First theoretical proof: Measurement of a single nuclear spin in biological samples
Physicists of the University of Basel and the Swiss Nanoscience Institute were able to show for the first time that the nuclear spins of single molecules can be detected with the help of magnetic particles at room temperature. In Nature Nanotechnology, the researchers describe a novel experimental setup with which the tiny magnetic fields of the nuclear spins of single biomolecules - undetectable so far - could be registered for the first time. The proposed concept would improve medical diagnostics as well as analyses of biological and chemical samples in a decisive step forward.

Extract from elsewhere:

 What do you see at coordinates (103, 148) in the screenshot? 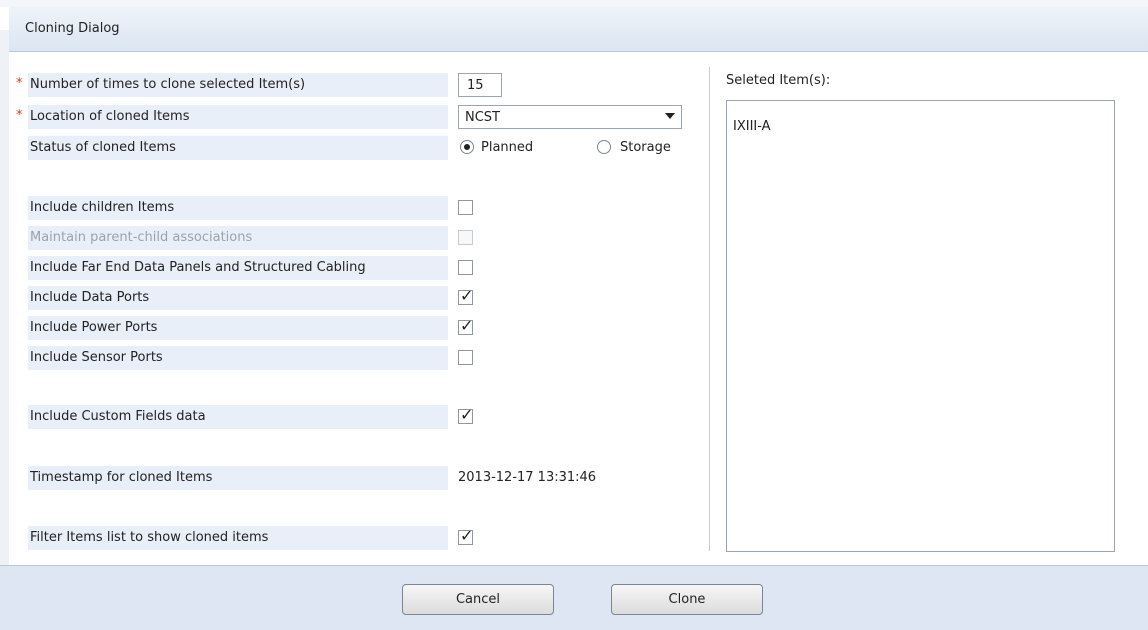
I see `status-label: Status of cloned Items` at bounding box center [103, 148].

The measurement of nuclear spins is routine by now in medical diagnostics (MRI). However, the currently existing devices need billions of atoms for the analysis and thus are not useful for many small-scale applications. Over many decades, scientists worldwide have thus engaged in an intense search for alternative methods, which would improve the sensitivity of the measurement techniques.
With the help of various types of sensors (SQUID- and Hall-sensors) and with magnetic resonance force microscopes, it has become possible to detect spins of single electrons and achieve structural resolution at the nanoscale. However, the detection of single nuclear spins of complex biological samples - the holy grail in the field - has not been possible so far.

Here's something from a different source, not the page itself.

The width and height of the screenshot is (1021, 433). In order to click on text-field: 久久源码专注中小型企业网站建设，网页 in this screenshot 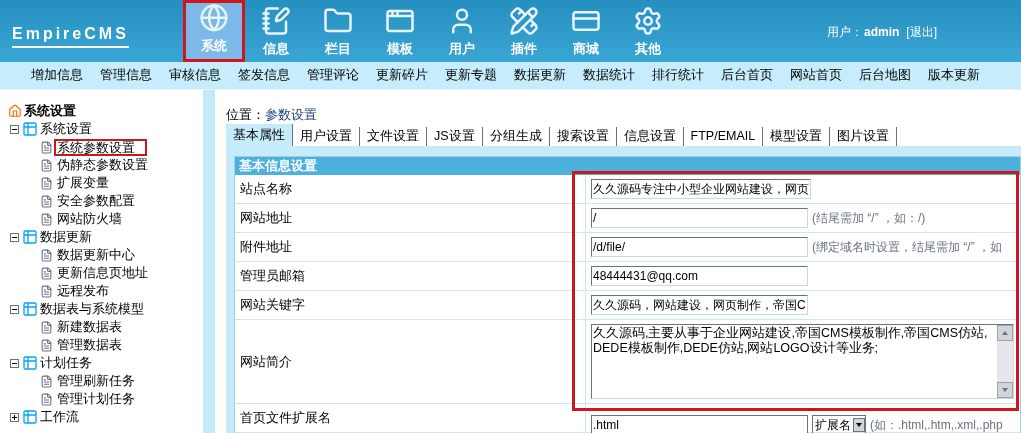, I will do `click(701, 189)`.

Diamond crystals with tiny defects
The researchers from Basel now investigate the application of sensors made out of diamonds that host tiny defects in their crystal structure. In the crystal lattice of the diamond a Carbon atom is replaced by a Nitrogen atom, with a vacant site next to it. These so-called Nitrogen-Vacancy (NV) centers generate spins, which are ideally suited for detection of magnetic fields. At room temperature, researchers have shown experimentally in many labs before that with such NV centers resolution of single molecules is possible. However, this requires atomistically close distances between sensor and sample, which is not possible for biological material.

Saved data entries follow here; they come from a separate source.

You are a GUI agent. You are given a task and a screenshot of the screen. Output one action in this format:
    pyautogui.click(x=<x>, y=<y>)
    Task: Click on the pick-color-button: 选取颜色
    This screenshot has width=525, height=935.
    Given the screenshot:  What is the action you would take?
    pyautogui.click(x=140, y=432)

A tiny ferromagnetic particle, placed between sample and NV center, can solve this problem. Indeed, if the nuclear spin of the sample is driven at a specific resonance frequency, the resonance of the ferromagnetic particle changes. With the help of an NV center that is in close proximity of the magnetic particle, the scientists can then detect this modified resonance.
Measuring technology breakthrough?
The theoretical analysis and experimental techniques of the researchers in the teams of Prof. Daniel Loss and Prof. Patrick Maletinsky have shown that the use of such ferromagnetic particles can lead to a ten-thousand-fold amplification of the magnetic field of nuclear spins. "I am confident that our concept will soon be implemented in real systems and will lead to a breakthrough in metrology," comments Daniel Loss the recent publication, where the first author Dr. Luka Trifunovic, postdoc in the Loss team, made essential contributions and which was performed in collaboration with colleagues from the JARA Institute for Quantum Information (Aachen, Germany) and the Harvard University (Cambridge).